We need ideal types to really inspire, not just decent people.  This is why myths and legends and fables have such cultural staying power.  They isolate the best traits and turn them into superheros and gods.  Even these heroic characters have flaws, but because we know they aren’t real, we aren’t offended by them.  We knowingly enter a world of idealism, and as such we can be inspired without feeling the need to explain shortcomings away.

If you have role models, consider how you would feel if it turned out they had some horrible skeletons in the closet.  If the thought worries you, you need to step back and think about what it is you value in those people.  Focus on the traits and ideas, make those your role models, and disembody them from the person.  The people are probably fine individuals – maybe you’d enjoy being friends with them, maybe you wouldn’t – but it’s dangerous to turn them into gods or look to them for inspiration.

This approach might seem a little disappointing.  It feels less exciting, perhaps, to remove great individuals from pedestals just because they have some flaws.  I find the opposite to be true.  When you separate ideals from people, you can put the actions of flawed people on a pedestal just because they have some greatness.

Mentors Don’t Have the Answers

The word mentoring sounds really nice. It gives everyone a good feeling. It’s like “charity”, “generosity”, “helping”, or “teaching”; they all evoke positive emotions and make you feel like it’s something you should do. I think all of these words are overused, over-appreciated and under-scrutinized. There’s a valuable way to engage in all of these things, but the common forms they take are pretty flimsy.

Take mentoring. Those seeking to mentor often see potential mentees as projects or people upon whom they must bestow wisdom and guidance. Those seeking to be mentored are often looking for answers to tough questions in life like what education or career path to pursue and what steps get them closer to their goals. Neither of these approaches yield much fruit. Why not? Because no one has better answers for the questions you face than you. No one knows more about your own life and the direction it should take than you.

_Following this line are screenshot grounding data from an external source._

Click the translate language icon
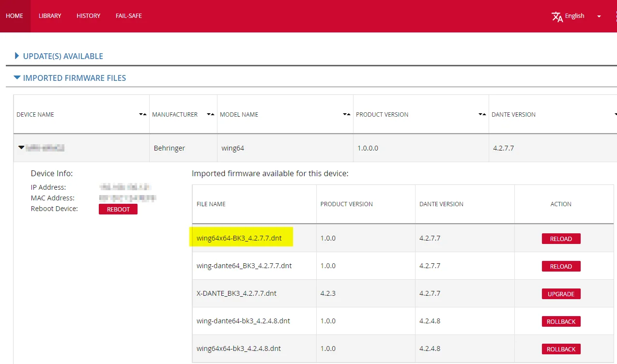Screen dimensions: 617x364 (x=557, y=16)
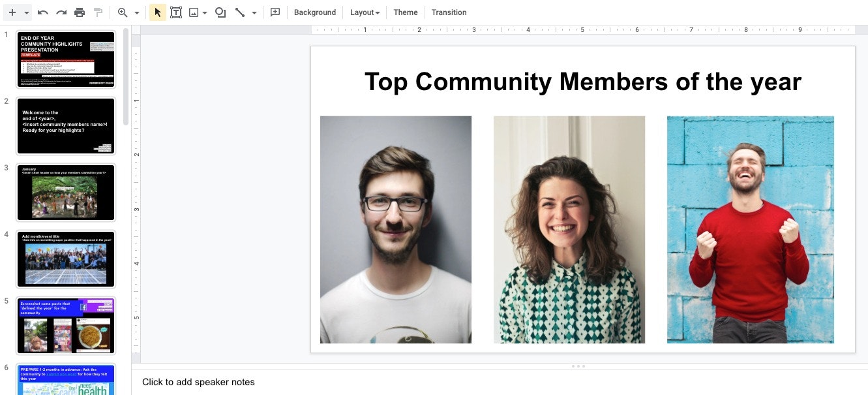Screen dimensions: 868x395
Task: Click the Theme menu item
Action: [405, 12]
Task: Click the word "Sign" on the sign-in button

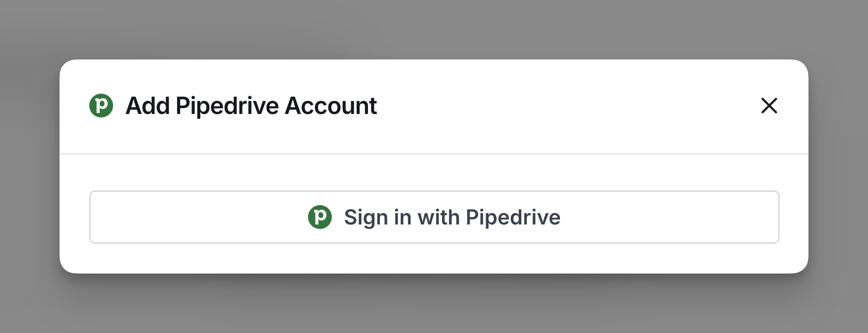Action: (x=366, y=217)
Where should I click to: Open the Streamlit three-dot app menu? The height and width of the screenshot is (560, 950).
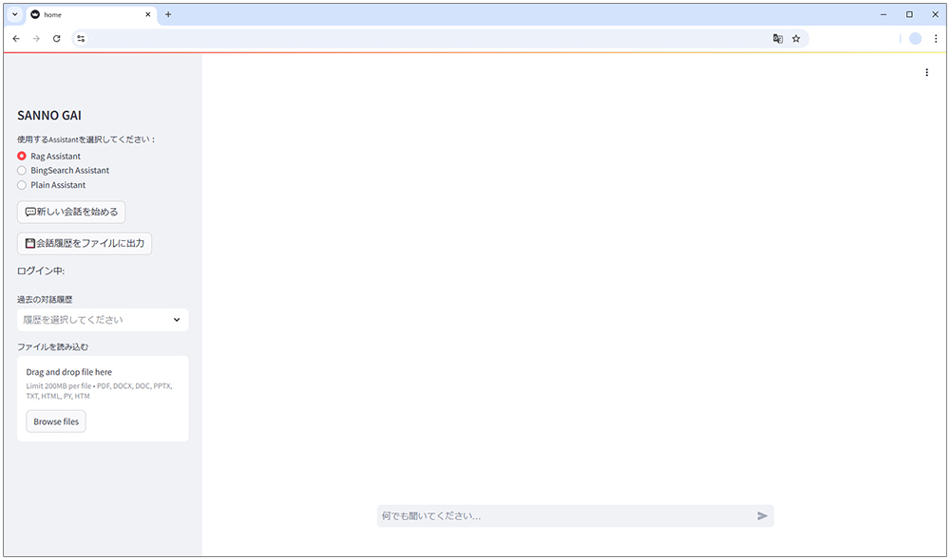coord(926,72)
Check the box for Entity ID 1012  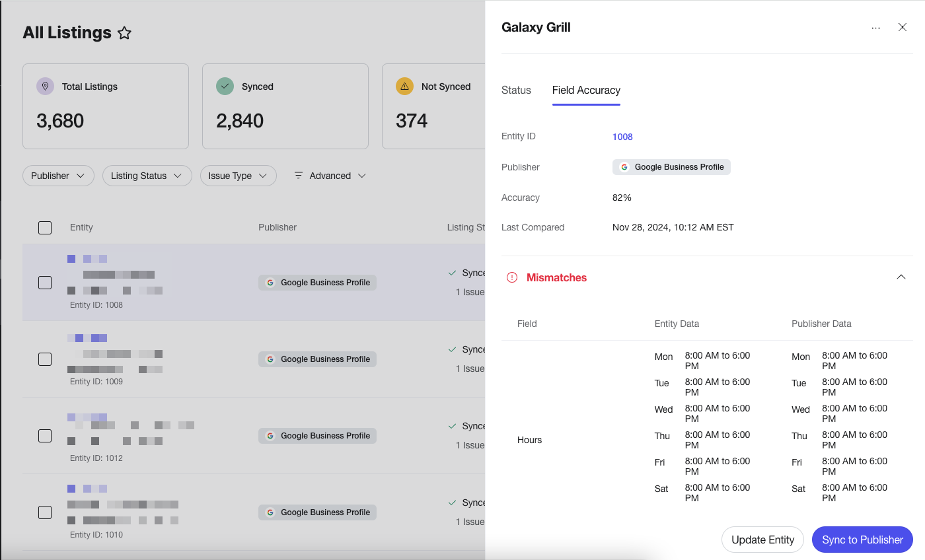45,436
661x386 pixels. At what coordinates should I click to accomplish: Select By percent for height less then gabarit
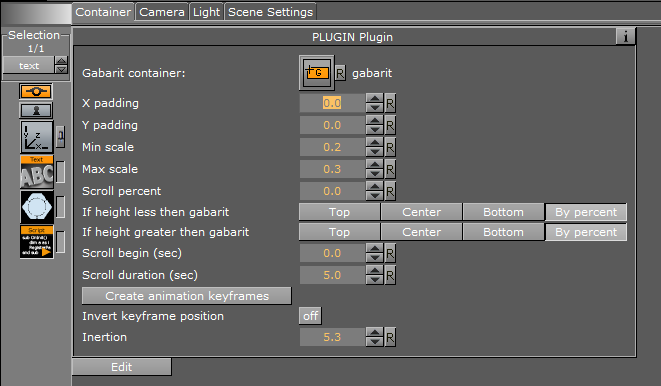[586, 212]
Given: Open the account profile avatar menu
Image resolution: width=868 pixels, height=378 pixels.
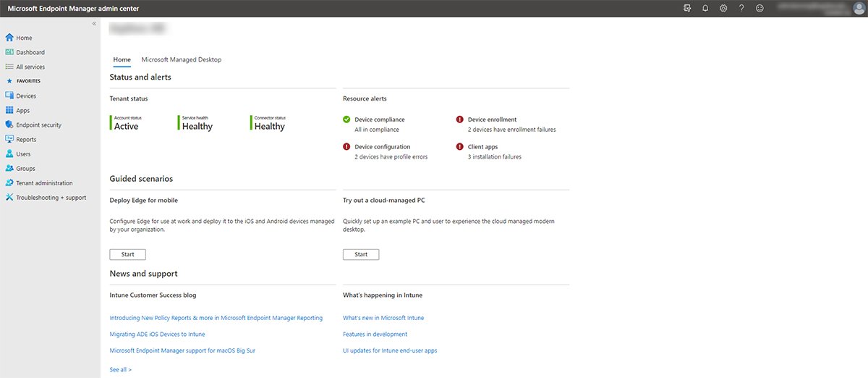Looking at the screenshot, I should (x=858, y=8).
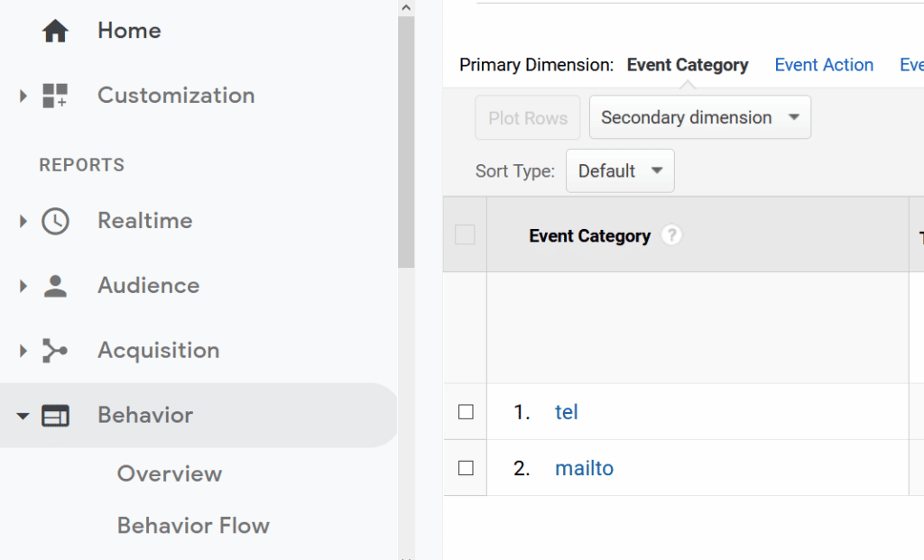Open Behavior Overview report
The image size is (924, 560).
pyautogui.click(x=169, y=473)
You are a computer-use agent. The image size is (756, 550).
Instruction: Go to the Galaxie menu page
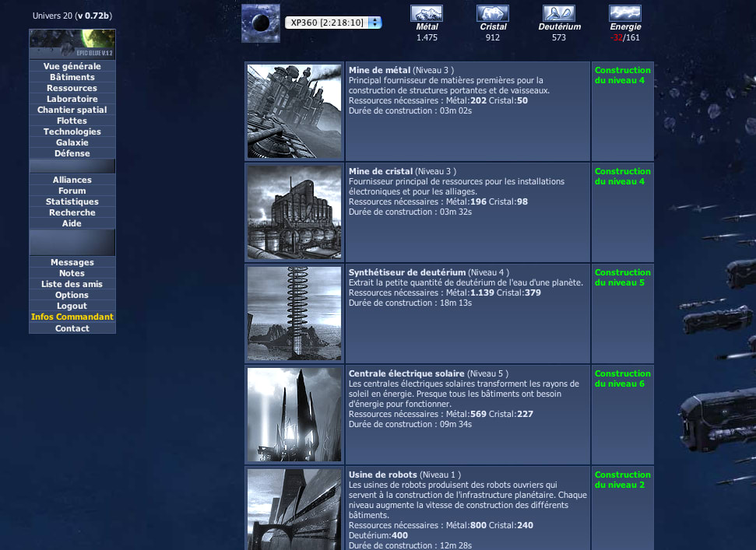(x=72, y=142)
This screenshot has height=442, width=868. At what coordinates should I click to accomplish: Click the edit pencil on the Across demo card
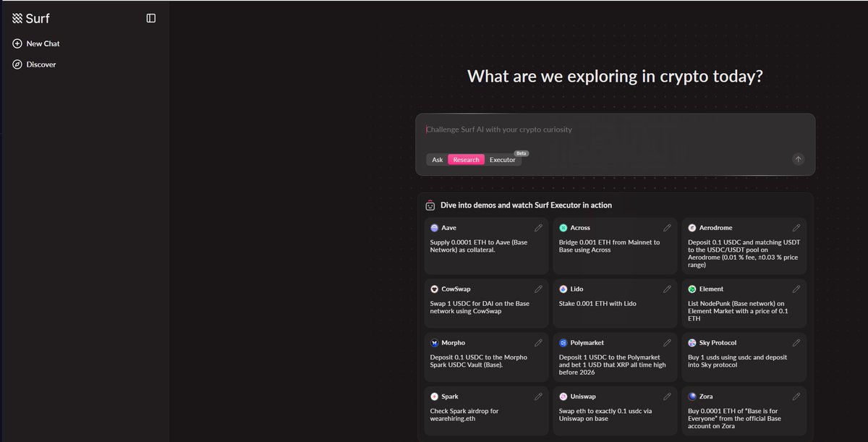click(x=667, y=228)
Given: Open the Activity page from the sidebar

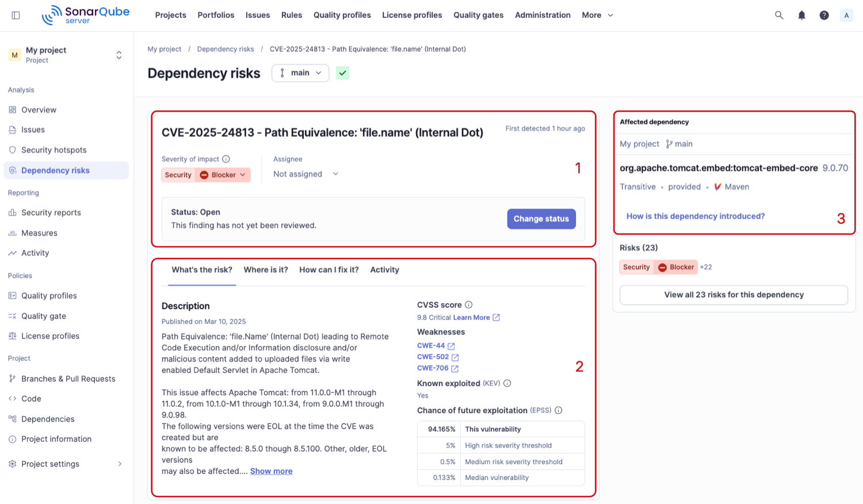Looking at the screenshot, I should click(36, 253).
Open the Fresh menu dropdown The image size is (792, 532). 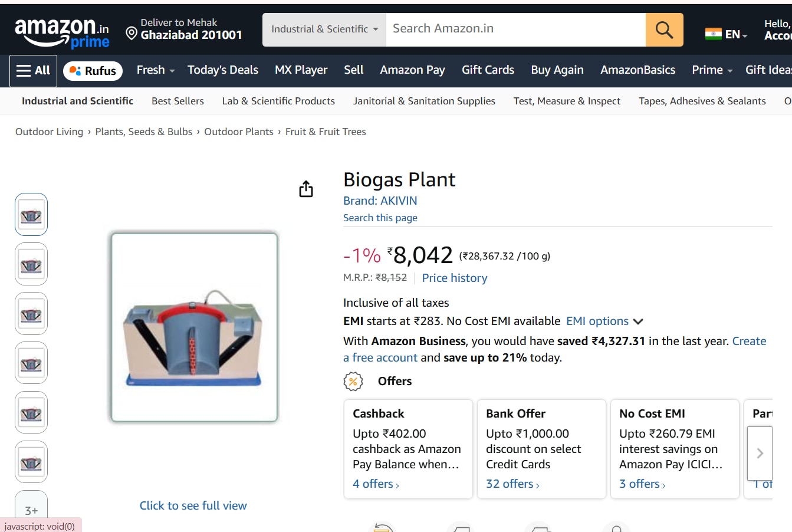pyautogui.click(x=156, y=70)
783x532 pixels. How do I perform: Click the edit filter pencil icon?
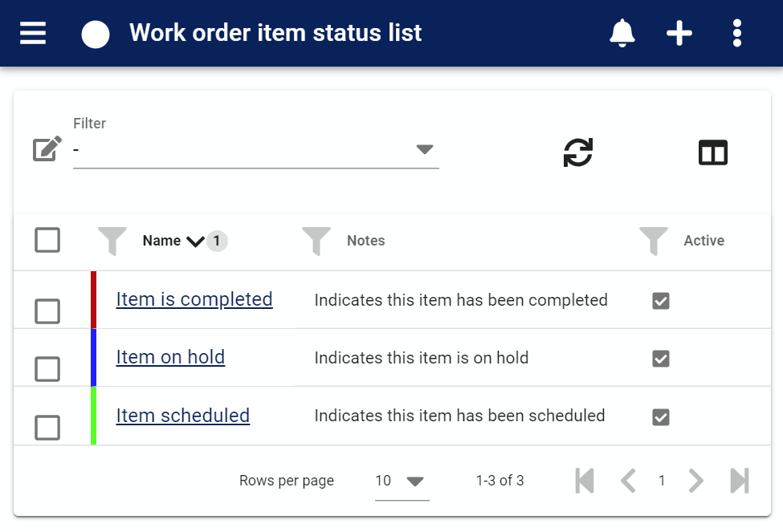[x=47, y=148]
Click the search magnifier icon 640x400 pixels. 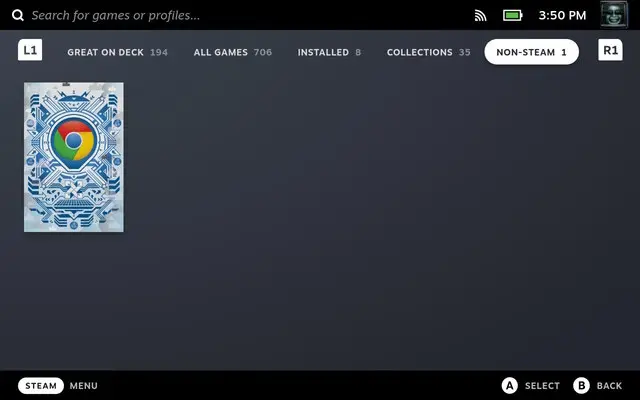(17, 16)
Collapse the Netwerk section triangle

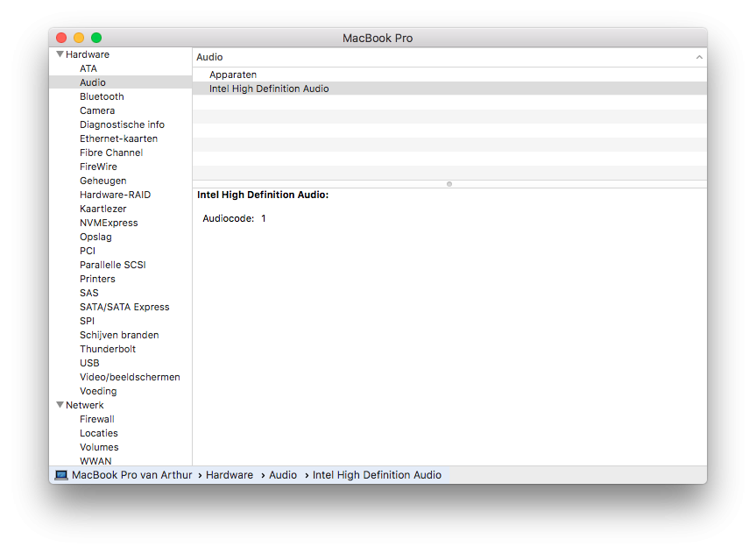60,405
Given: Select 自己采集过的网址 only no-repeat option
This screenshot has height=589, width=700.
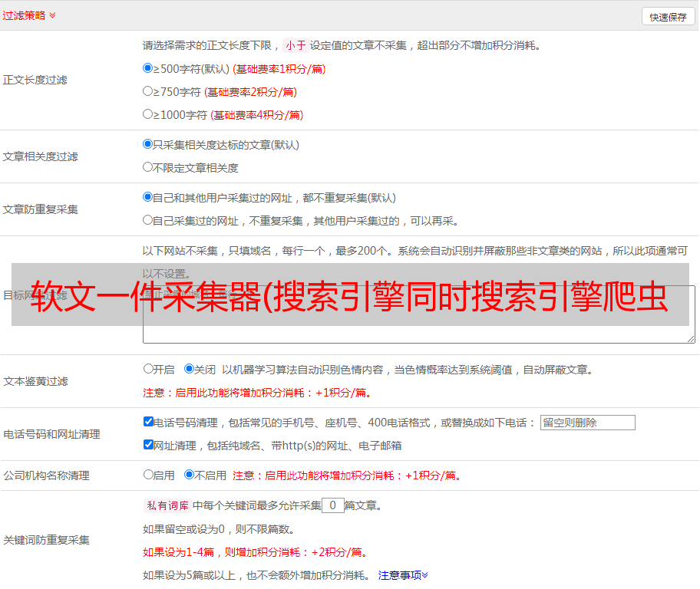Looking at the screenshot, I should coord(148,220).
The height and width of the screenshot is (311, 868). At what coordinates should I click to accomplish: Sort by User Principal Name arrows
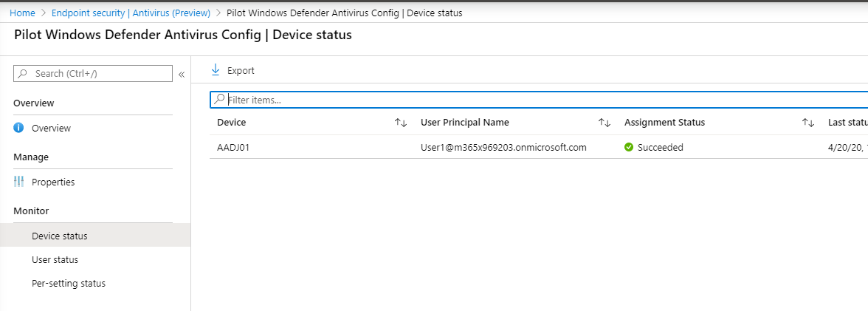click(605, 123)
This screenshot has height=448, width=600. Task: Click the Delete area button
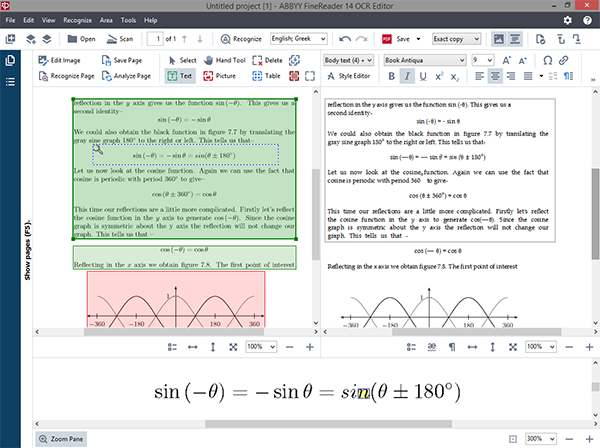click(x=267, y=60)
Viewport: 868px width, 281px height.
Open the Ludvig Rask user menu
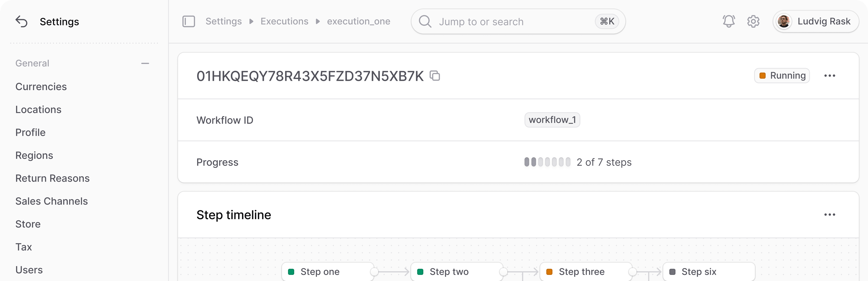click(x=816, y=21)
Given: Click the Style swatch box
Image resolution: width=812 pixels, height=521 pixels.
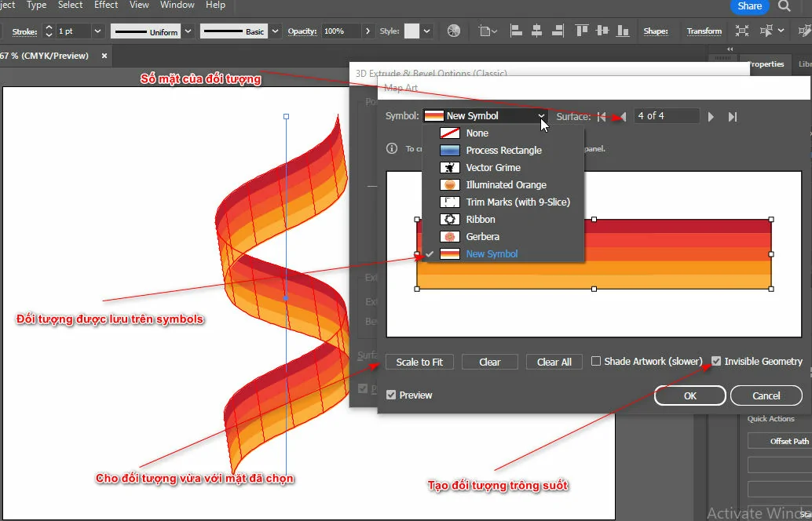Looking at the screenshot, I should [411, 31].
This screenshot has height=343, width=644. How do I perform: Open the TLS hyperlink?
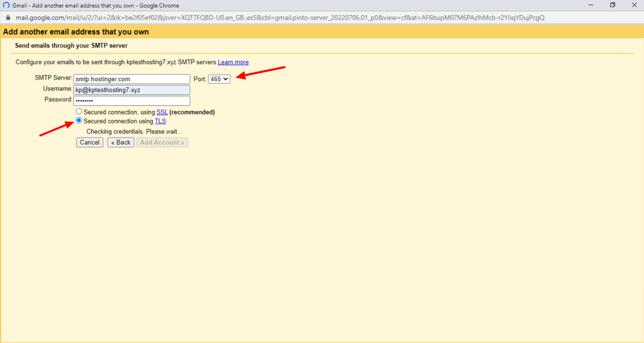160,121
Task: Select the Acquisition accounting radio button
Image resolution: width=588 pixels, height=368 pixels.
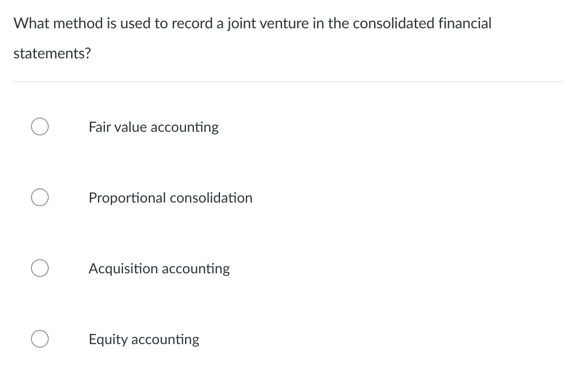Action: (x=39, y=268)
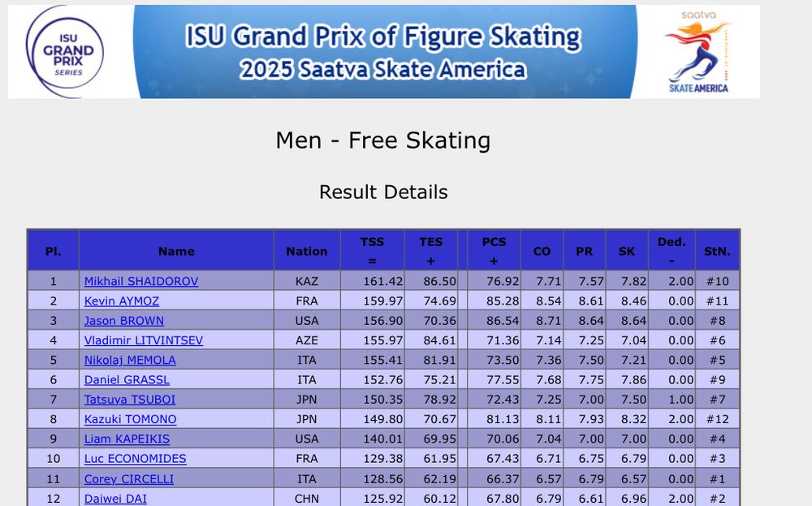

I’ve had older guys that I really respected (and some that I didn’t) attempt to take me under their wing and help guide my life. Sometimes I’d see something interesting in a person and seek them out to learn from them or ask them about it. So far so good. But at some point it would evolve into them feeling like they needed to provide not just conversation about whatever I was seeking, but guidance for my life as a whole. I balked at this. At the time I always felt a little guilty, like I shouldn’t be so arrogant to ignore or turn away from their attempted mentoring. I didn’t have a father figure in the traditional sense, and a lot of these guys recognized that and were trying to help fill that void. All good intentions. Looking back, I am thankful for that anti-mentee instinct I had. I never wanted or needed guidance on life in general and no one could have given it anyway. I wanted to learn from them and discuss with them specific areas in their thinking and action that I admired or found intriguing.

On the flip side, I’ve been guilty of the same. I’ve spotted talented young people and tried to help guide their lives. It doesn’t work.

I recall a revelation I had that freed me from the guilt I felt for ignoring mentors. I realized that I knew more than they did. Not about everything, of course, but about my own life. I realized that they couldn’t answer questions for me, but they could live their own life in a way that captured my attention and led me to seek specific bits of wisdom. I had to be the seeker to gain value. If they were seeking me to offer advice, chances are it wasn’t all that valuable. There are exceptions, but as a general rule I found the most helpful wisdom was that which I sought myself and not that freely bestowed by well-intentioned mentors.

This realization did not cause me to respect my elders less, but more. I released them from the burden I had imposed on them to provide solutions and answers they couldn’t and allowed them to just be who they where. It was then that I began to realize the things I did respect in them and the things I could learn.

I have endeavored to be a mentor only when sought, and even then not to attempt to offer answers for questions never asked or big-picture life questions I couldn’t provide the answers to. If someone seeks me out to ask my thoughts on a piece of writing, a career move, or an educational choice, I gladly share them. I’ve tried to resist the temptation to go on to tell them much more. If I have anything valuable to offer, it is more likely to come from their observation of me than from my words. If they want more, they can seek more.

Mentoring is great, but you should always remember that no mentor has the answers to your questions. They have answers to their own questions, and those can provide helpful insight. Seek such insight from those you respect, integrate it into your worldview, but remember that at the end of the day, you are your best mentor. After all, it’s you who lives with the choices you make, not others. Incentives are powerful.